O que fazer:
1. No trecho selecionado, reescreva tudo o que vai de "Teoria dos Cineastas" até "práxis do cinema.", trocando "Verbo" por "Logos".
2. Reúna, copiando-as, todas as linhas dos registros que contêm a palavra "Select", levando em conta a diferença entre maiúsculas e minúsculas.

Trecho selecionado:
--------------------
Trabalhos Aprovados 2016

Ficha do Proponente

Proponente

    Pedro de Andrade Lima Faissol (ECA/USP)

Minicurrículo

    Doutorando em Meios e Processos Audiovisuais pela Escola de Comunicações e Artes da Universidade de São Paulo (ECA/USP), com pesquisa em andamento sobre a representação do milagre no cinema. Mestre em Meios e Processos Audiovisuais pela ECA/USP com pesquisa sobre o cinema de Eugène Green. Bacharel em Comunicação Social (habilitação Cinema) pela Universidade Federal Fluminense (UFF).

Ficha do Trabalho

Título

    A poética cinematográfica de Eugène Green

Seminário

    Teoria dos Cineastas

Resumo

    Em “Poétique du cinématographe”, o cineasta Eugène Green expõe um conjunto de ideias que caracterizaria a gênese e a natureza do cinema. O cinematógrafo, segundo sua cosmovisão, teria como vocação dar visibilidade ao Verbo, reconciliando o presente da obra de arte (reformada pelo espírito no ato da criação) com o elo divino perdido no passado. A comunicação consiste em confrontar seus postulados estéticos com as operações descritas para resolver problemas concretos ligados à práxis do cinema.

Resumo expandido

    “Poétique du cinématographe” é um livro publicado em 2009 pelo cineasta radicado na França Eugène Green. O conjunto de ensaios que compõe o livro é redigido inteiramente em parágrafos curtos, muito sintéticos, beirando o aforismo. Green resgata uma tradição literária um pouco perdida no tempo: a tradição das poéticas. Como disciplina teórica, a poética é o estudo das obras que define suas características gerais, criando conceitos que podem ser generalizados para a compreensão de outras obras do gênero. Assim, retomando o tom assertivo das poéticas do passado, e se juntando – no gesto e na erudição – aos cineastas Robert Bresson (“Notas sobre o cinematógrafo”) e Raúl Ruiz (“Poétique du cinéma”), Eugène Green dá vazão a um conjunto de ideias objetivas que caracterizaria a gênese e a natureza do cinema – chamado aqui, tal como fizera Robert Bresson no passado, de “cinematógrafo”.
--------------------
Listagem:
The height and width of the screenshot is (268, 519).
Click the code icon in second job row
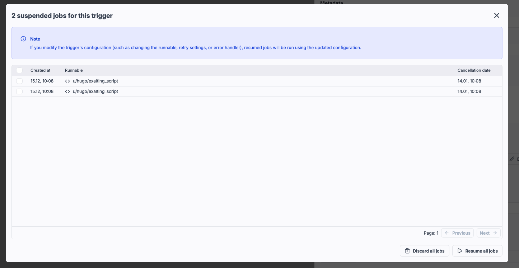pyautogui.click(x=67, y=91)
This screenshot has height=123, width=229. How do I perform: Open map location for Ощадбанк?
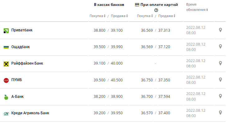point(220,47)
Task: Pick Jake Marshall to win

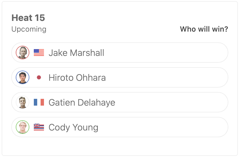Action: (169, 53)
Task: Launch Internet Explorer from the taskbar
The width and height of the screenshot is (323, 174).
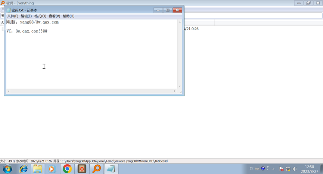Action: (x=23, y=169)
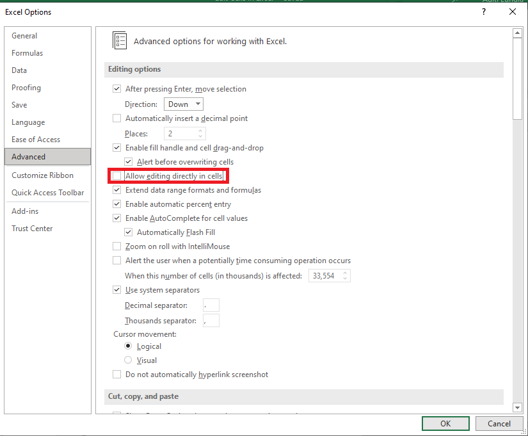Turn off "Use system separators"

pyautogui.click(x=116, y=289)
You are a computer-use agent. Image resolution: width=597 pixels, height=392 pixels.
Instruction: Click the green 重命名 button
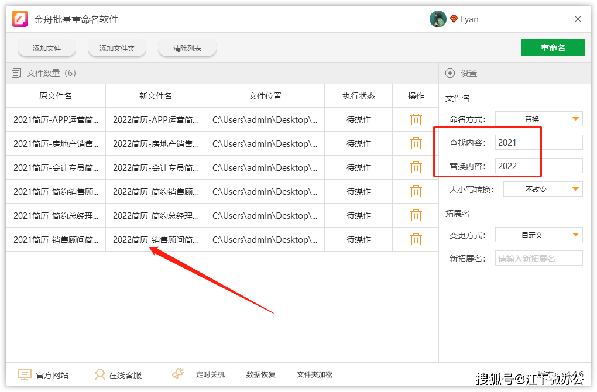[x=553, y=48]
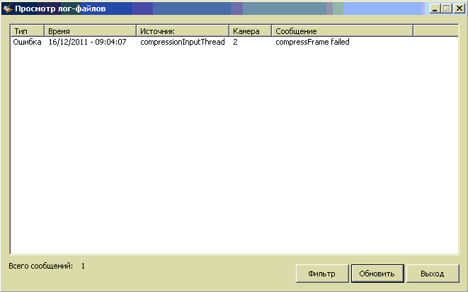Click the compressionInputThread source cell
The height and width of the screenshot is (292, 468).
point(182,43)
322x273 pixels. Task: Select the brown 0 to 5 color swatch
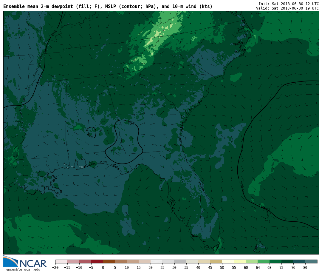(109, 261)
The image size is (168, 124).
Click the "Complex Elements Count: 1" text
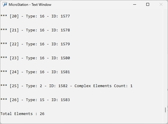pos(104,86)
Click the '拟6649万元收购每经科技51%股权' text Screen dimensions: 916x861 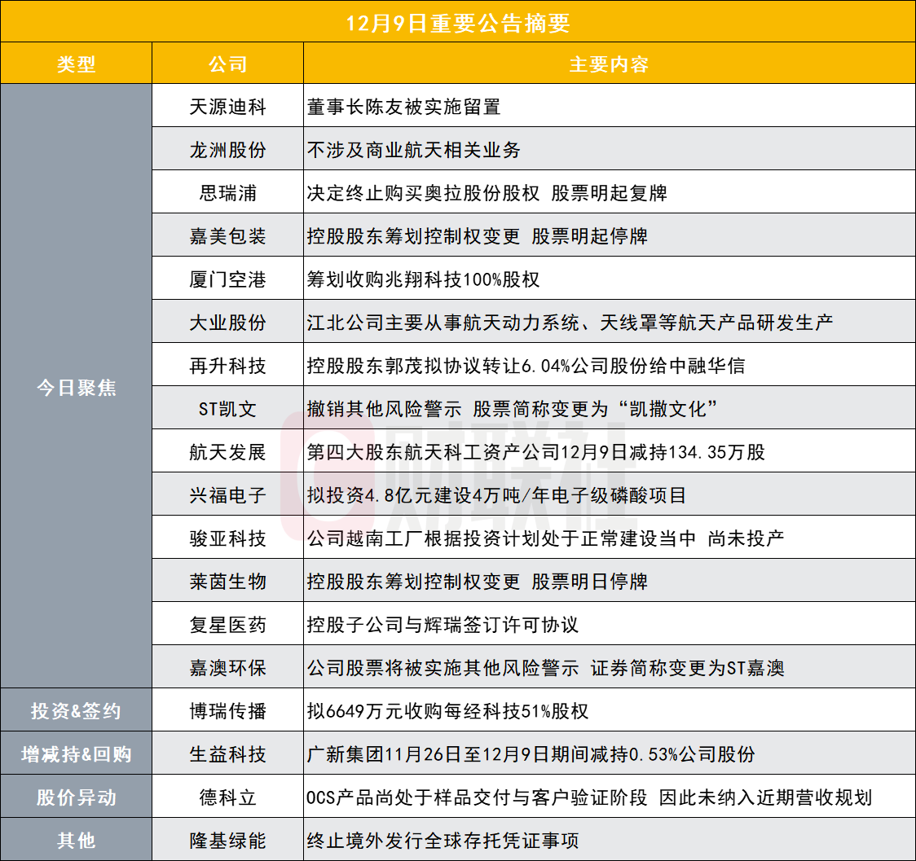(447, 711)
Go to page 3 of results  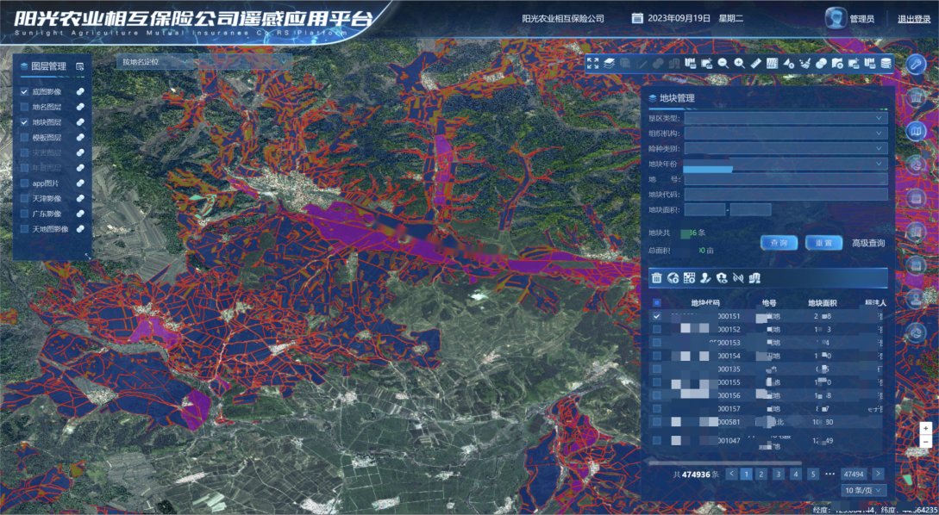click(778, 474)
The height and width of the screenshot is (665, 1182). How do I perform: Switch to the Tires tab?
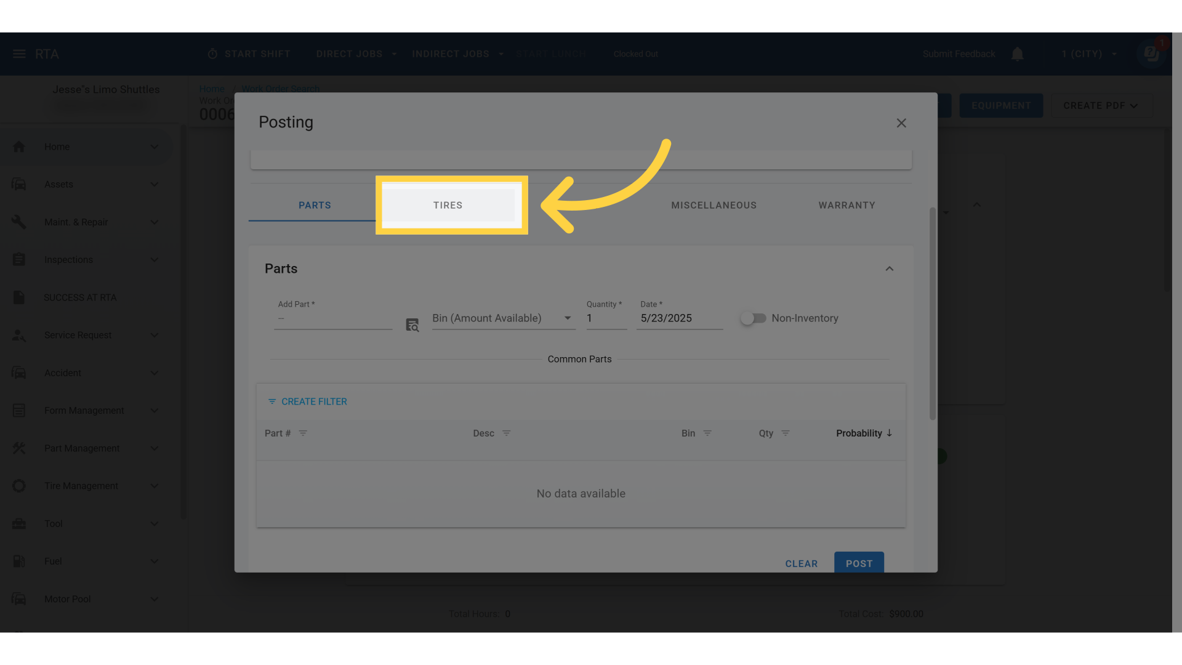coord(448,205)
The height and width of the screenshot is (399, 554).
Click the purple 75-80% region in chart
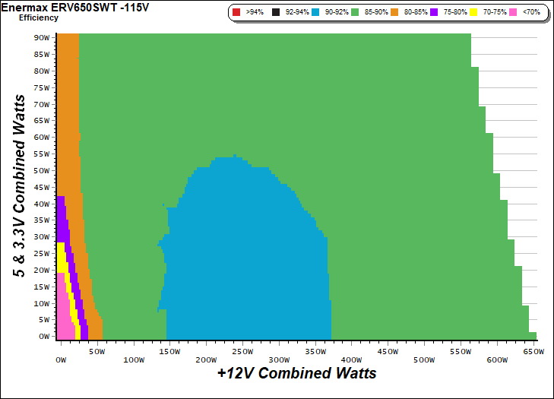62,213
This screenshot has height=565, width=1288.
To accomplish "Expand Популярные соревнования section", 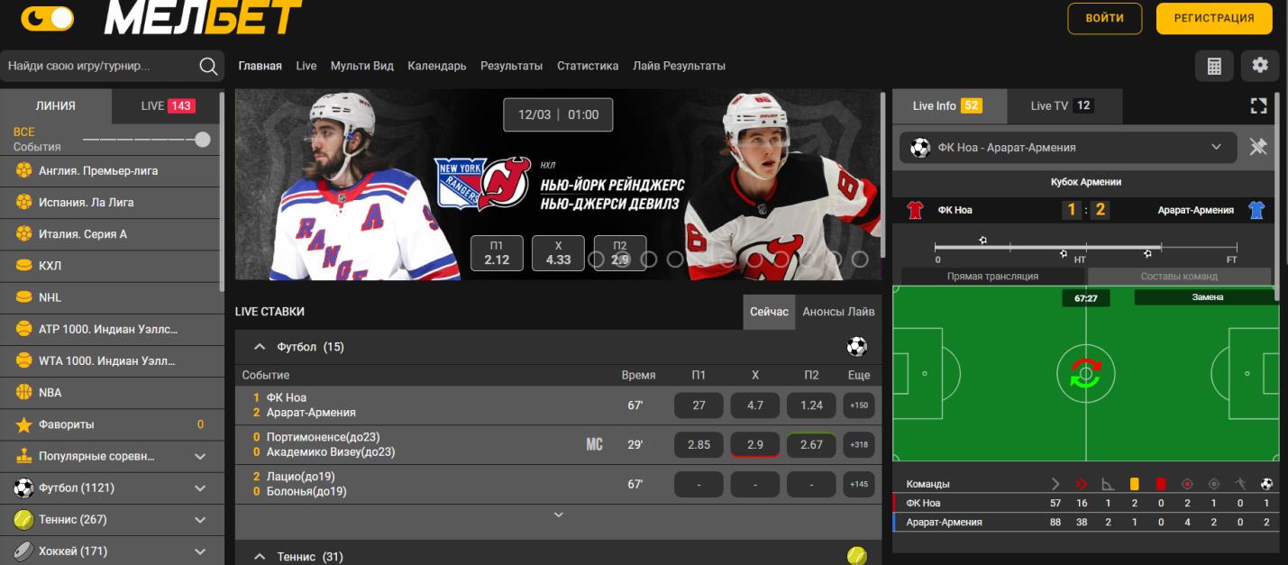I will coord(200,456).
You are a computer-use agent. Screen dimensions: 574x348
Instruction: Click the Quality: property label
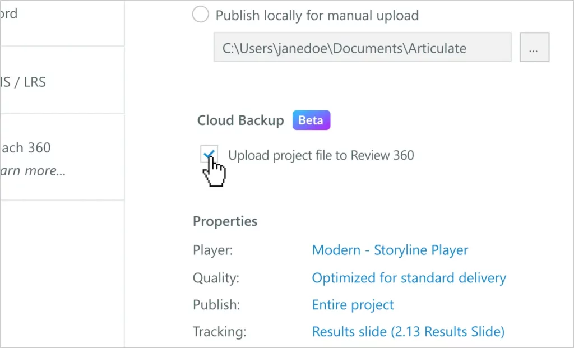click(215, 278)
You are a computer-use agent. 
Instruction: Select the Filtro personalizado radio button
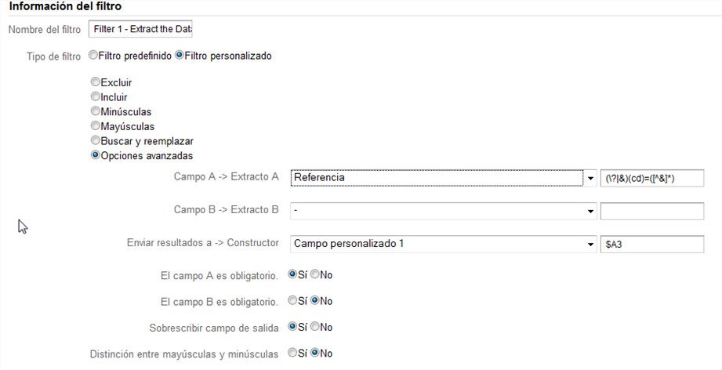click(180, 55)
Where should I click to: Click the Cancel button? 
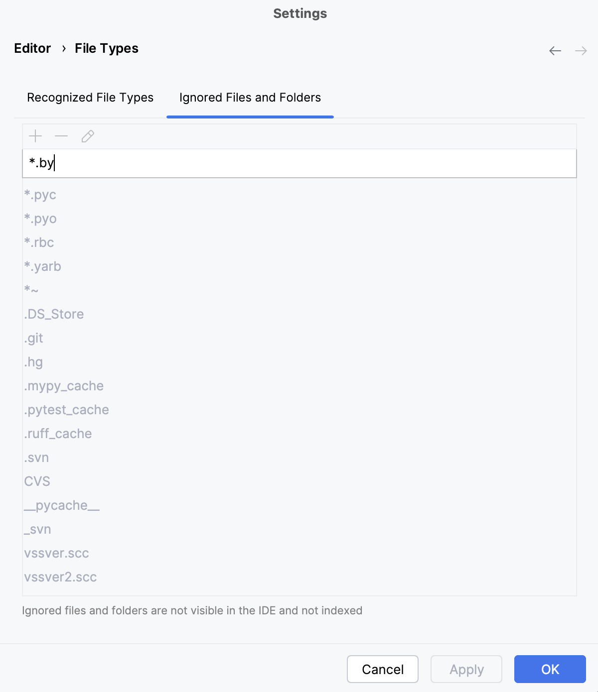tap(382, 669)
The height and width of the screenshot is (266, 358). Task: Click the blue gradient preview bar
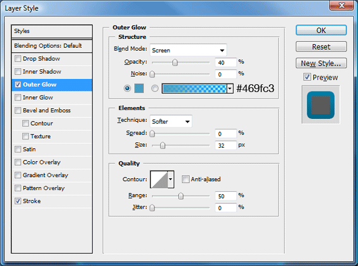tap(195, 88)
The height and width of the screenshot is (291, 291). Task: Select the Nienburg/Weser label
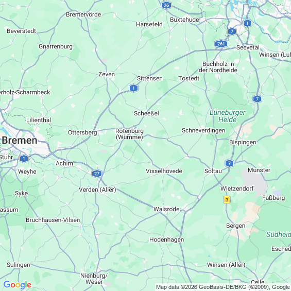(94, 279)
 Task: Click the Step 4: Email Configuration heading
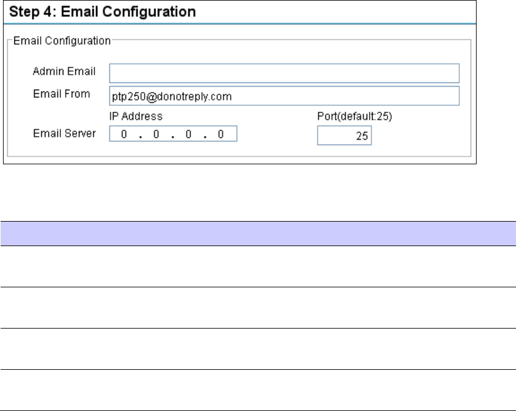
--------------------
Lista de respostas:
1.
Teoria dos Cineastas

Resumo

    Em “Poétique du cinématographe”, o cineasta Eugène Green expõe um conjunto de ideias que caracterizaria a gênese e a natureza do cinema. O cinematógrafo, segundo sua cosmovisão, teria como vocação dar visibilidade ao Logos, reconciliando o presente da obra de arte (reformada pelo espírito no ato da criação) com o elo divino perdido no passado. A comunicação consiste em confrontar seus postulados estéticos com as operações descritas para resolver problemas concretos ligados à práxis do cinema.

2.
322x273 pixels. Task: Select the brown 0 to 5 color swatch
Instruction: Select the Filtro personalizado radio button
The height and width of the screenshot is (291, 291). Task: Select the Nienburg/Weser label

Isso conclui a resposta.